# [Page text]
◇ ◇ ◇ ◇

Preferably, a third tile panel edge comprises a third coupling profile, and a fourth tile panel edge, preferably opposite to the fourth tile panel edge, comprising a fourth coupling profile being designed to engage interlockingly with said third coupling profile of an adjacent tile panel, in horizontal direction and/or in vertical direction, preferably in both directions, wherein the third coupling profile and the fourth coupling profile are preferably configured such that two of such tile panels can be coupled to each other by means of an angling down movement or turning movement.

Preferably, the tile panel comprises at least one third coupling profile and at least one fourth coupling profile located respectively at a third tile panel edge and a fourth tile panel edge, wherein the third coupling profile comprises:

• a sideward tongue extending in a direction substantially parallel to the upper side of the core layer,

• at least one second downward flank lying at a distance from the sideward tongue, and

• a second downward groove formed between the sideward tongue and the second downward flank, wherein the fourth coupling profile comprises:

• a third groove configured for accommodating at least a part of the sideward tongue of the third coupling profile of an adjacent tile panel, said third groove being defined by an upper lip and a lower lip, wherein said lower lip is provided with an upward locking element, wherein the third coupling profile and the fourth coupling profile are configured such that two of such tile panels can be coupled to each other by means of a turning movement or angling down movement, wherein, in coupled condition: at least a part of the sideward tongue of a first tile panel is inserted into the third groove of an adjacent, second tile panel, and wherein at least a part of the upward locking element of said second tile panel is inserted into the second downward groove of said first tile panel.

Preferably, the upper lip is provided with a channel-shaped recess. Preferably, the third tile panel edge is free of a channel-shaped recess. Typically, the upper lip is the most preferred location for the channel-shaped recess as this location is often less vulnerable than the location right above the sideward tongue. This secures that the third and fourth coupling profiles can be realized in a robust manner, which is in favour of realizing a reliable and durable connection between adjacent tile panels. As indicated above, a top portion of the channel-shaped recess may be provided with a chamfered edge positioned in between the top surface of the tile panel and a vertical or concavely curved part of the channel-shaped recess. This is also called a (micro)bevel. This chamfered edge is typically flat and thus uncurved. The chamfered edge preferably encloses an angle with a plane defined by the tile panel which is situated in between 5 and 50 degrees, preferably in between 5 and 45 degrees. Typically, these (micro)bevel(s) are applied in order to create a smooth transition between the top surface and the vertical part and/or concavely curved part and/or remaining part of the recess, and often also to compensate small height differences between the tile panels and to prevent the presence of unwanted sharp edges as much as possible, in order to improve look and feel of a tile panel covering consisting of a plurality of tile panels according to the invention. The width of this chamfered edge is typically situated in between 0.05 and 2 mm, and is preferably approximately 1 mm.

In a preferred embodiment, the tile panel according to the invention is substantially made from one or more plastic composites, such as wood plastic composite and/or stone plastic composite. These materials have proven a highly suitable and feasible alternative to a traditional tile material such as marble, stone, ceramic or wood.

The tile panel according to the invention, has a preferred thickness in the range from 3.5 mm up to 12.0 mm. When the tile panel comprises a core layer and a decorative top structure, the decorative top structure may have a total thickness in the range of 0.30 up to 1 .20 mm, while the core layer may have a thickness in the range of 3 mm up to 11 mm. In case the decorative top structure is formed by one or more tiles, the overall thickness of this decorative top structure and of the tile panel as such will typically be larger.

◇ ◇ ◇ ◇

# [Written problem A]
Reproduce the records below word for word, omitting the pictures from your answer.

# [Material supplied]
◇ ◇ ◇ ◇

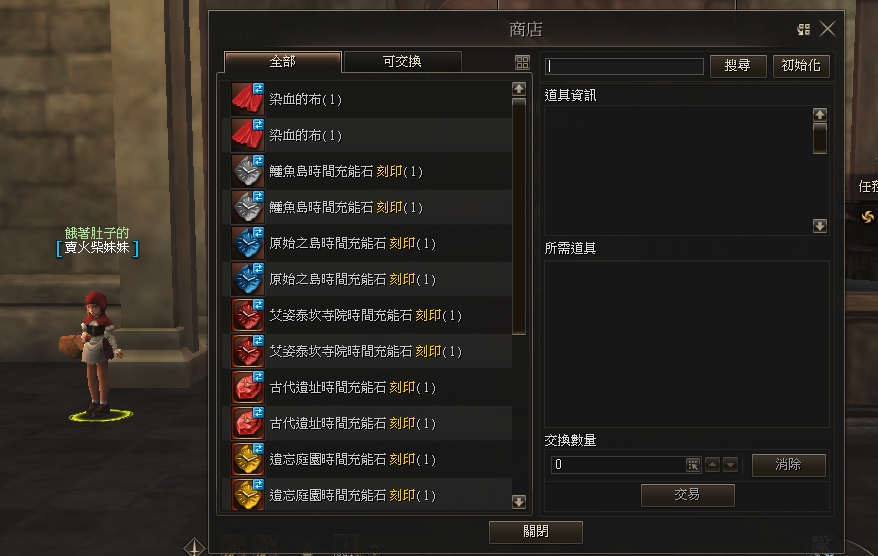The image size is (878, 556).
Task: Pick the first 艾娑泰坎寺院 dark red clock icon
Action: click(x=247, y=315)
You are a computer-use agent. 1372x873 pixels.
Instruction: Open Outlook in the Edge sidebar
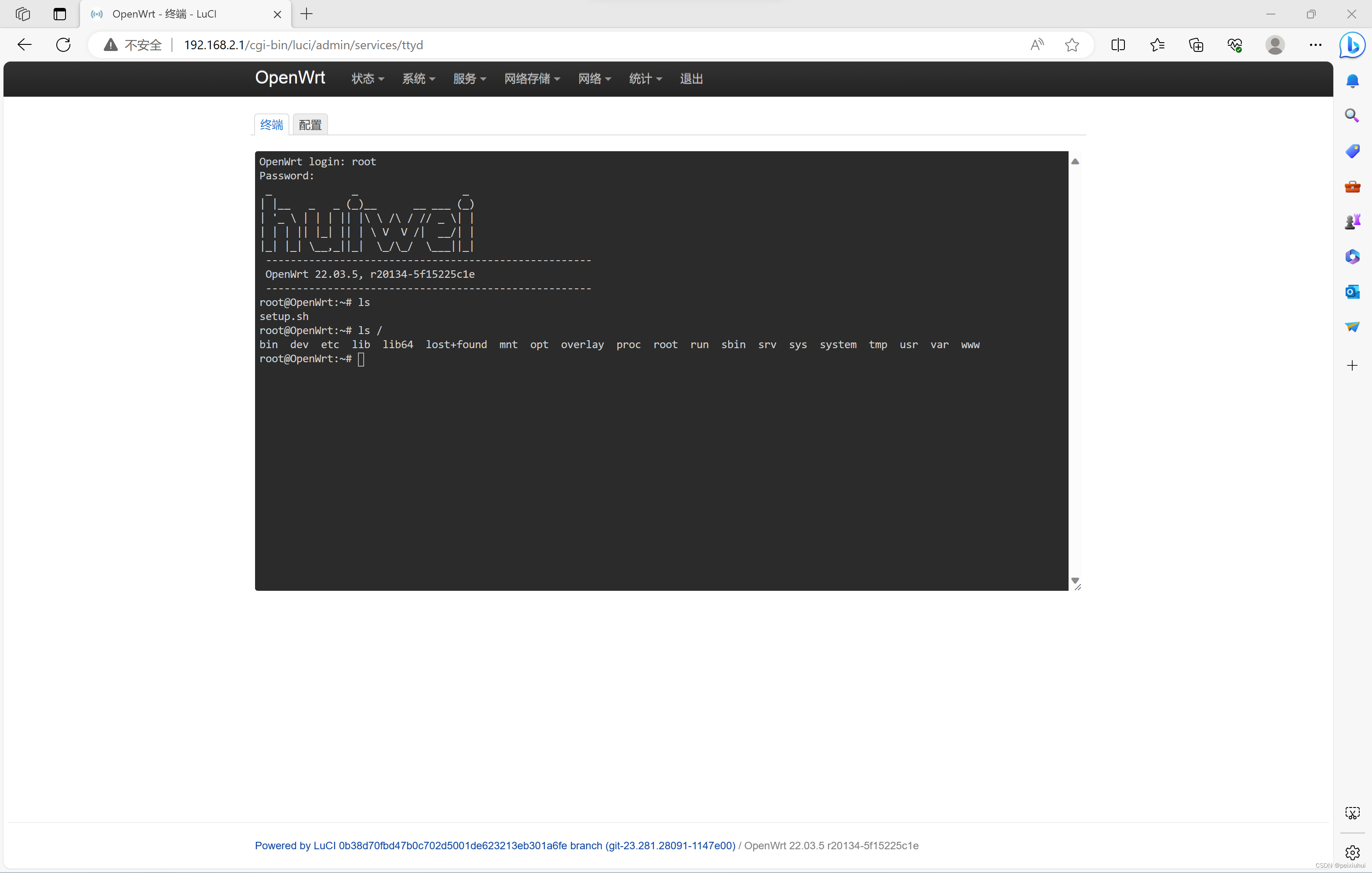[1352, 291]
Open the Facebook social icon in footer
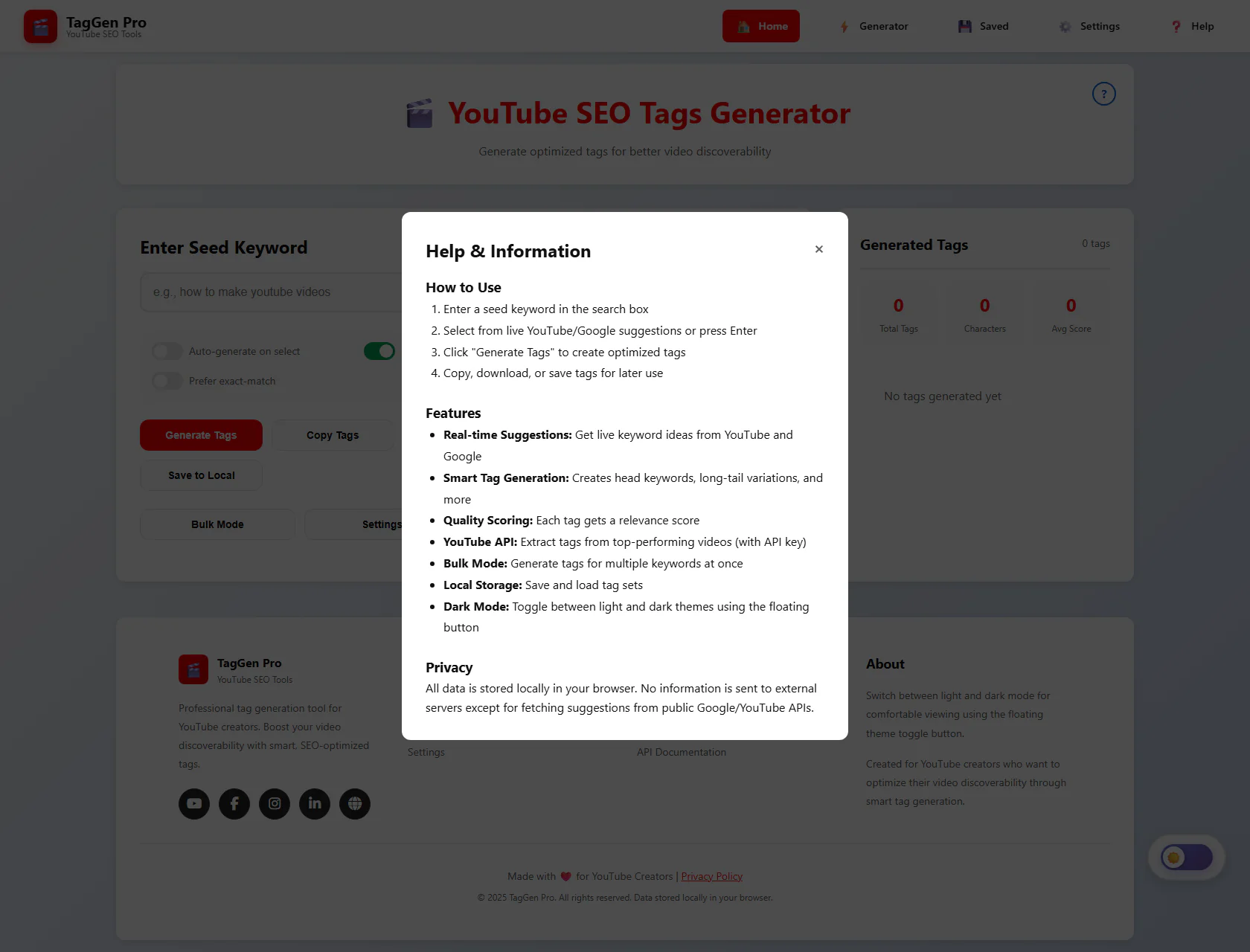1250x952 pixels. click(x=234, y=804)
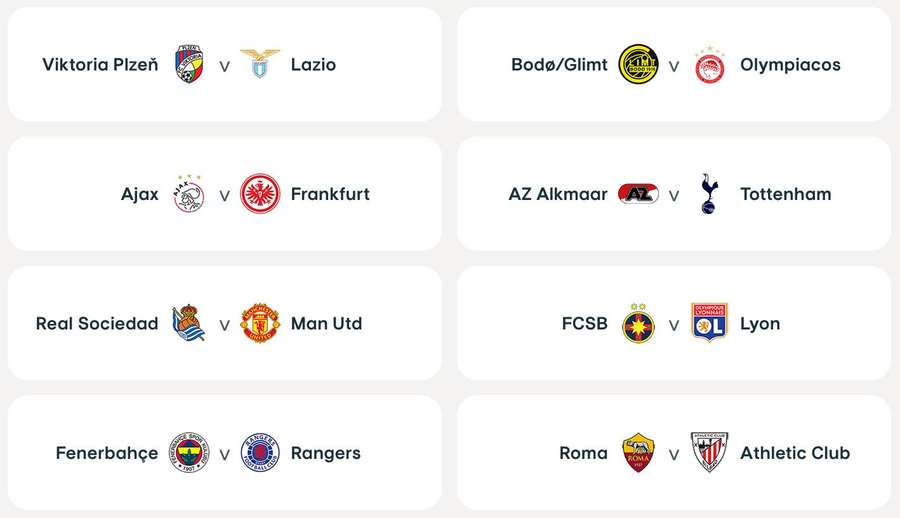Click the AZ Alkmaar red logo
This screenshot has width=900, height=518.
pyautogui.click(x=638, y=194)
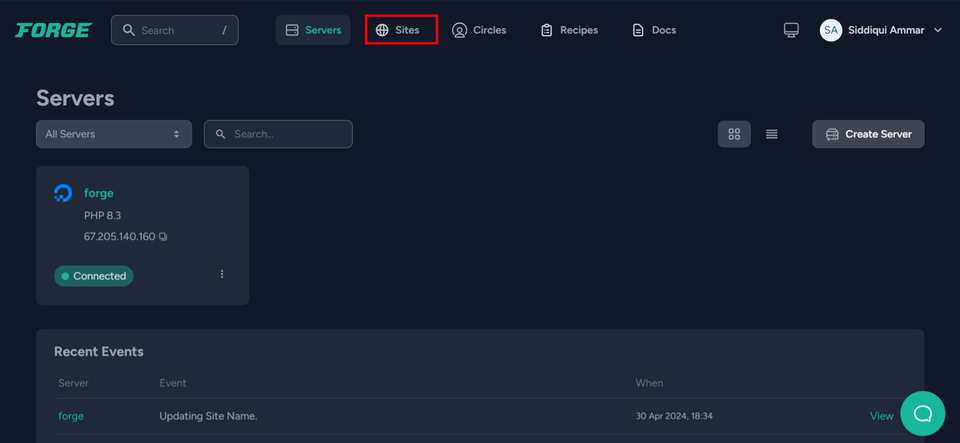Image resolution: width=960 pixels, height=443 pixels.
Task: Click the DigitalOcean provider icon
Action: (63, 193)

◇ ◇ ◇ ◇

# [Written problem B]
From the passage on tile panels above, quote exactly the part that opens with the words "The tile panel according to the invention, has" and closes with "typically be larger.".

# [Full solution A]
The image size is (878, 556).
Task: Pick the first 艾娑泰坎寺院 dark red clock icon
Action: click(x=247, y=315)
You are a computer-use agent. 1372x873 pixels.
Instruction: Open Outlook in the Edge sidebar
[1352, 291]
Open the Facebook social icon in footer
1250x952 pixels. click(x=234, y=804)
Click the AZ Alkmaar red logo
This screenshot has width=900, height=518.
pyautogui.click(x=638, y=194)
Image resolution: width=960 pixels, height=443 pixels.
Task: Click the DigitalOcean provider icon
Action: (63, 193)

# [Full solution B]
The tile panel according to the invention, has a preferred thickness in the range from 3.5 mm up to 12.0 mm. When the tile panel comprises a core layer and a decorative top structure, the decorative top structure may have a total thickness in the range of 0.30 up to 1 .20 mm, while the core layer may have a thickness in the range of 3 mm up to 11 mm. In case the decorative top structure is formed by one or more tiles, the overall thickness of this decorative top structure and of the tile panel as such will typically be larger.